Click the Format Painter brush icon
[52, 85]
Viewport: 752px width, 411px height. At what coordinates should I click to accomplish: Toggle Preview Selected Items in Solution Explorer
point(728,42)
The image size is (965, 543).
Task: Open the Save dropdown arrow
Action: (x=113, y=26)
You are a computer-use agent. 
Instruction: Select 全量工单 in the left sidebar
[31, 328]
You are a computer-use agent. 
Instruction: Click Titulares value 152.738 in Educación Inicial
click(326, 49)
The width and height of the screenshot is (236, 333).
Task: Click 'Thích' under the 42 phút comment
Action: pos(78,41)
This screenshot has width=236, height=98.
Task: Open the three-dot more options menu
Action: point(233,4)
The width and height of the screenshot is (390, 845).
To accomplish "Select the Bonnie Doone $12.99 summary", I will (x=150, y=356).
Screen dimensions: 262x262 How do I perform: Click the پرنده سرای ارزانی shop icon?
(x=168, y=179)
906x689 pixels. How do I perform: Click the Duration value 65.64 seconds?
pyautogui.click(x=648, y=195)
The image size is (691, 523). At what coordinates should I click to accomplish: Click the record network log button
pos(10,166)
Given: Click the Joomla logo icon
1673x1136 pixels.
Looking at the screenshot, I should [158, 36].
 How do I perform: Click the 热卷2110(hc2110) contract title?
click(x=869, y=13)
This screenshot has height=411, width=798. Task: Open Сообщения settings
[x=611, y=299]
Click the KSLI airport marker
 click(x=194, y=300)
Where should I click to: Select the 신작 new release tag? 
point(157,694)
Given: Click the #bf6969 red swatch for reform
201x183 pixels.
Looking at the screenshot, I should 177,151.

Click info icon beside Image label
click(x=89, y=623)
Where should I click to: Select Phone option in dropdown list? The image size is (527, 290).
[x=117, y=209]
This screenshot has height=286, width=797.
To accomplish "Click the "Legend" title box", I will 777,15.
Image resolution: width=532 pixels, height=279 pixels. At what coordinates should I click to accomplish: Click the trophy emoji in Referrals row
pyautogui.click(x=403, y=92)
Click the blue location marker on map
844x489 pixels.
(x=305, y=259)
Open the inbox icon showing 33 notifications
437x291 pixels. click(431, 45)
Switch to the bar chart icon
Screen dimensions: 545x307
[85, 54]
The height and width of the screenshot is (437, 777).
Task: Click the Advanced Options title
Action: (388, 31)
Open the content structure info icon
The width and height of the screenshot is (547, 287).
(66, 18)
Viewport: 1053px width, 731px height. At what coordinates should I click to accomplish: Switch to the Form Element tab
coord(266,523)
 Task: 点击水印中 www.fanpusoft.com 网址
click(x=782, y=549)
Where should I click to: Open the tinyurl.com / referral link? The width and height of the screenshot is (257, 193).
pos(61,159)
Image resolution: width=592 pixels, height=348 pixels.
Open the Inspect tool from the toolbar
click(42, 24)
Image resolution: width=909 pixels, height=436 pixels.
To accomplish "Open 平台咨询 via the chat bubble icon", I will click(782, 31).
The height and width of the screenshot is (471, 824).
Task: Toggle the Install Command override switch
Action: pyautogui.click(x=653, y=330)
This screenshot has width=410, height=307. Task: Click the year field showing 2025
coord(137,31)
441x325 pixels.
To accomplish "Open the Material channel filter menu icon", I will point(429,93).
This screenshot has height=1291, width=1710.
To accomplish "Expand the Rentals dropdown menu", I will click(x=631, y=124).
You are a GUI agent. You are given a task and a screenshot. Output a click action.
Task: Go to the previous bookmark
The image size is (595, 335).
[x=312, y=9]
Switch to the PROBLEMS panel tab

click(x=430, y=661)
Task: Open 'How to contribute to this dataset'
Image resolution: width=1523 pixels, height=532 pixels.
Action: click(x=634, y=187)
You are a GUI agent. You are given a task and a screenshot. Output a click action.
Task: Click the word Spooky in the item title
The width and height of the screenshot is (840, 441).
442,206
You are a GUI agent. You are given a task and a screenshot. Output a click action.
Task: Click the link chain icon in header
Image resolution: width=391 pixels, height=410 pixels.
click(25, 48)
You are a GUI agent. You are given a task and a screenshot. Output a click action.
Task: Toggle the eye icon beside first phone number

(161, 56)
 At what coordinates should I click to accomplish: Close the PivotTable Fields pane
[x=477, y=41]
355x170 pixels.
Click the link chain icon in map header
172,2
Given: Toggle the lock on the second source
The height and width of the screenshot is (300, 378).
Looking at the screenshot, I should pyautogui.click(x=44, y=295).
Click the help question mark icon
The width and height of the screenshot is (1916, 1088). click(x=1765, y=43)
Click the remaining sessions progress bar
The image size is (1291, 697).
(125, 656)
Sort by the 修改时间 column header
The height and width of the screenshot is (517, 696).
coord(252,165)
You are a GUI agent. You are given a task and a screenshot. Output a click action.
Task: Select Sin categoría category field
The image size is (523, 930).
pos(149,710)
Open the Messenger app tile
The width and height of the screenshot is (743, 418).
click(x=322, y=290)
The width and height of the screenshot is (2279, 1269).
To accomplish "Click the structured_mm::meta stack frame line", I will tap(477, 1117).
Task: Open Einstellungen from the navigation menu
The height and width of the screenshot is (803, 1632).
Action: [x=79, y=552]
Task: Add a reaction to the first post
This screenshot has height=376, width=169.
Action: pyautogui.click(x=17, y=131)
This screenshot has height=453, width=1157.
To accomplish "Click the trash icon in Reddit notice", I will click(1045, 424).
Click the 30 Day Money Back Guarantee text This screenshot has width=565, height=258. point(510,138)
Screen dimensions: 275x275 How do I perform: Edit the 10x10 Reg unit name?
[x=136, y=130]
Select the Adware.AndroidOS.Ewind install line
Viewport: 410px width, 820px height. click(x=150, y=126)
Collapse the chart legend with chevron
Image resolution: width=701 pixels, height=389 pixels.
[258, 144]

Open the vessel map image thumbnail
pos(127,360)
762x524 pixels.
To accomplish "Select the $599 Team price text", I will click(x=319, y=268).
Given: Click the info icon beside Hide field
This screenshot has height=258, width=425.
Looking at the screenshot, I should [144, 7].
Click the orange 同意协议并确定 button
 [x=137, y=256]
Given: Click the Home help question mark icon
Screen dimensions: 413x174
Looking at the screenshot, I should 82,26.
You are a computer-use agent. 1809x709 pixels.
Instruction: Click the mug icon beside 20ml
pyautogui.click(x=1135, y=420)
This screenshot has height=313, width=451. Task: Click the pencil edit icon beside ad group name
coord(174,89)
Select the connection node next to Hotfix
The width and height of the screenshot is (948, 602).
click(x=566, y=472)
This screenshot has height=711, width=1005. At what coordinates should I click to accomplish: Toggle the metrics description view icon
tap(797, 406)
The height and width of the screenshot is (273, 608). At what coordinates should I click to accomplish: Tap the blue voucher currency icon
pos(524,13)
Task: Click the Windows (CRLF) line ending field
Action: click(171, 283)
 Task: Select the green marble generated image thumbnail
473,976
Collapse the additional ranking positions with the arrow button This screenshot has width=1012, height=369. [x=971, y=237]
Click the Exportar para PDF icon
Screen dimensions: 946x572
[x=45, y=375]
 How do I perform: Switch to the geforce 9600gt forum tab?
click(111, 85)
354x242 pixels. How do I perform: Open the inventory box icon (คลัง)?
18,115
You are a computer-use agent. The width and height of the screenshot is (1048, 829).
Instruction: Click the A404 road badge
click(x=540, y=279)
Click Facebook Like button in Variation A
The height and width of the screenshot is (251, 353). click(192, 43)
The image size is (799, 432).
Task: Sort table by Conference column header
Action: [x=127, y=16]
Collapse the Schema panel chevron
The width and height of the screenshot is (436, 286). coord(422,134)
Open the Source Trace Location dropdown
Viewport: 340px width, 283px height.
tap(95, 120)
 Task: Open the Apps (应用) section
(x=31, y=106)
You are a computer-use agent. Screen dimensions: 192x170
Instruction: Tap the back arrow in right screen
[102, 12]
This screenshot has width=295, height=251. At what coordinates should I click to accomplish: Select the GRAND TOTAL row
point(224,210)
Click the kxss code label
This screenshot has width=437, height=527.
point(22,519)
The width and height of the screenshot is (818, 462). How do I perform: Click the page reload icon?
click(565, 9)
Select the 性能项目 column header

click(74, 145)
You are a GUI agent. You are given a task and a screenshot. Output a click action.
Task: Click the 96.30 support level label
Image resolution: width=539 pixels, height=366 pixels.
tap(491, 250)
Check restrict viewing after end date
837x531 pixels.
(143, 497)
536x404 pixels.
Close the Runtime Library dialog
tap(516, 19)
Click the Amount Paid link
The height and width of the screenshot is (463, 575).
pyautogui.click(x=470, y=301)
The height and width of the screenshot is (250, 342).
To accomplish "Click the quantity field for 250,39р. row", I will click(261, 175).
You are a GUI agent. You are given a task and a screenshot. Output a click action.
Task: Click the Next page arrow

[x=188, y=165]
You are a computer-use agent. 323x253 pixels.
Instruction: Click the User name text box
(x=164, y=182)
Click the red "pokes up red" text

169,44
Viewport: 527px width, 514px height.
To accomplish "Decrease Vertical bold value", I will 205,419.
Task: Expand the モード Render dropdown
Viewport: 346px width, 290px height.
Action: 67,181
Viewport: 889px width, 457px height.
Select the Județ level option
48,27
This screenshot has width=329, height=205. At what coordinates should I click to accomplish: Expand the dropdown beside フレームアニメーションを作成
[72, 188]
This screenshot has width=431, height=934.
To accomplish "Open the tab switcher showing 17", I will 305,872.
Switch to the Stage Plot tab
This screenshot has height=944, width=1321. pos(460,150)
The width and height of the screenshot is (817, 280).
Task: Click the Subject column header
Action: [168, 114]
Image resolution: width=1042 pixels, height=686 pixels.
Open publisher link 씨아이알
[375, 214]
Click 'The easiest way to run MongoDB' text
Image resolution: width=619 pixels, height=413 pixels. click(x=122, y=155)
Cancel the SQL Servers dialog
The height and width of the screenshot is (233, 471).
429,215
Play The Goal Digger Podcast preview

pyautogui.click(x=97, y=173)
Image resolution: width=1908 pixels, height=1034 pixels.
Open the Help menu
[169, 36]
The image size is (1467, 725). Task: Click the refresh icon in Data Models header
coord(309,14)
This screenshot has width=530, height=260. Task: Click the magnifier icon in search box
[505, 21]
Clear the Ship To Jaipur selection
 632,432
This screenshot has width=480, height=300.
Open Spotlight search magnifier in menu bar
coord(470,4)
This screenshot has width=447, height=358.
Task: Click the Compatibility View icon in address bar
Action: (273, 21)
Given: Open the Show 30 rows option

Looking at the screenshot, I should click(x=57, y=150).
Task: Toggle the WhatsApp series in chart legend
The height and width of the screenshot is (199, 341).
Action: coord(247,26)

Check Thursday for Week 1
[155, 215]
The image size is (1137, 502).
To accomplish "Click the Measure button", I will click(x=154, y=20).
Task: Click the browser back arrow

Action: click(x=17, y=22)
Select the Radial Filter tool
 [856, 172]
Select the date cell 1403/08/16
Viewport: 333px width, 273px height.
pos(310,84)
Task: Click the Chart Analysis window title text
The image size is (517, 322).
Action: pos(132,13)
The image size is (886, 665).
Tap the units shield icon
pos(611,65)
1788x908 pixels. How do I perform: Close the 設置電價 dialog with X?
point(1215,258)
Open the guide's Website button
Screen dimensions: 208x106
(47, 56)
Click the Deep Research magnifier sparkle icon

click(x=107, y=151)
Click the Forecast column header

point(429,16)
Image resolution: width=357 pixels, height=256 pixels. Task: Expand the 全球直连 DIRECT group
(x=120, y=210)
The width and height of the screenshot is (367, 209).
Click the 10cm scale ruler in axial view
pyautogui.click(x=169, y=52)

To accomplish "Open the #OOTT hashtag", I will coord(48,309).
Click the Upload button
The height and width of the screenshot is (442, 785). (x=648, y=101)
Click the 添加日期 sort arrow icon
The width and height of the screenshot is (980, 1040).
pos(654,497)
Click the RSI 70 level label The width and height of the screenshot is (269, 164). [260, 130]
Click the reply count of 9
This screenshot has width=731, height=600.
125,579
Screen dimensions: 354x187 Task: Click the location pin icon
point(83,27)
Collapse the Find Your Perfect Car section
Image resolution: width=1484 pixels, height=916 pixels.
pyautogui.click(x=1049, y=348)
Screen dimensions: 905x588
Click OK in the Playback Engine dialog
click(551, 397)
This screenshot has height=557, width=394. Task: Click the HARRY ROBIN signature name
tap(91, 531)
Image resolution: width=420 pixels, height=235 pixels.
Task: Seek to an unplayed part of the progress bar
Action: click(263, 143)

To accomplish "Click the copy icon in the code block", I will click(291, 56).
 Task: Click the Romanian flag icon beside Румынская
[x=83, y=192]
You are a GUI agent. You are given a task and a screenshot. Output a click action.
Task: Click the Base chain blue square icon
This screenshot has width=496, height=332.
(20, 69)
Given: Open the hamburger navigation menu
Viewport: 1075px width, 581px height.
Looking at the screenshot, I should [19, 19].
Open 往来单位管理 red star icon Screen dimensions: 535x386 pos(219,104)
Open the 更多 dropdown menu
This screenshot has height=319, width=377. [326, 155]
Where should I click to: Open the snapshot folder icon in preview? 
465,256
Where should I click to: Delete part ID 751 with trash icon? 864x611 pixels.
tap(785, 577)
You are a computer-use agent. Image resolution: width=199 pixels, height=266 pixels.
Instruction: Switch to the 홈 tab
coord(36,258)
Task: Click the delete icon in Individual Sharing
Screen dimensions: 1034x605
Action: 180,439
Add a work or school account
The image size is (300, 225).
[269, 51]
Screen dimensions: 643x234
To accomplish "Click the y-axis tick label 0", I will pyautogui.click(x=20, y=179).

---*---

DIRECTIONS FOR THIS TASK ▸ Reproduce the data above word for word, from its first line through the line containing "Action: point(233,4)", with both of those lines included.

SOLUTION BELOW ▸
Click the Format Painter brush icon
[52, 85]
Viewport: 752px width, 411px height. At what coordinates should I click to accomplish: Toggle Preview Selected Items in Solution Explorer
point(728,42)
The image size is (965, 543).
Task: Open the Save dropdown arrow
Action: (x=113, y=26)
You are a computer-use agent. 
Instruction: Select 全量工单 in the left sidebar
[31, 328]
You are a computer-use agent. 
Instruction: Click Titulares value 152.738 in Educación Inicial
click(326, 49)
The width and height of the screenshot is (236, 333).
Task: Click 'Thích' under the 42 phút comment
Action: pos(78,41)
This screenshot has width=236, height=98.
Task: Open the three-dot more options menu
Action: point(233,4)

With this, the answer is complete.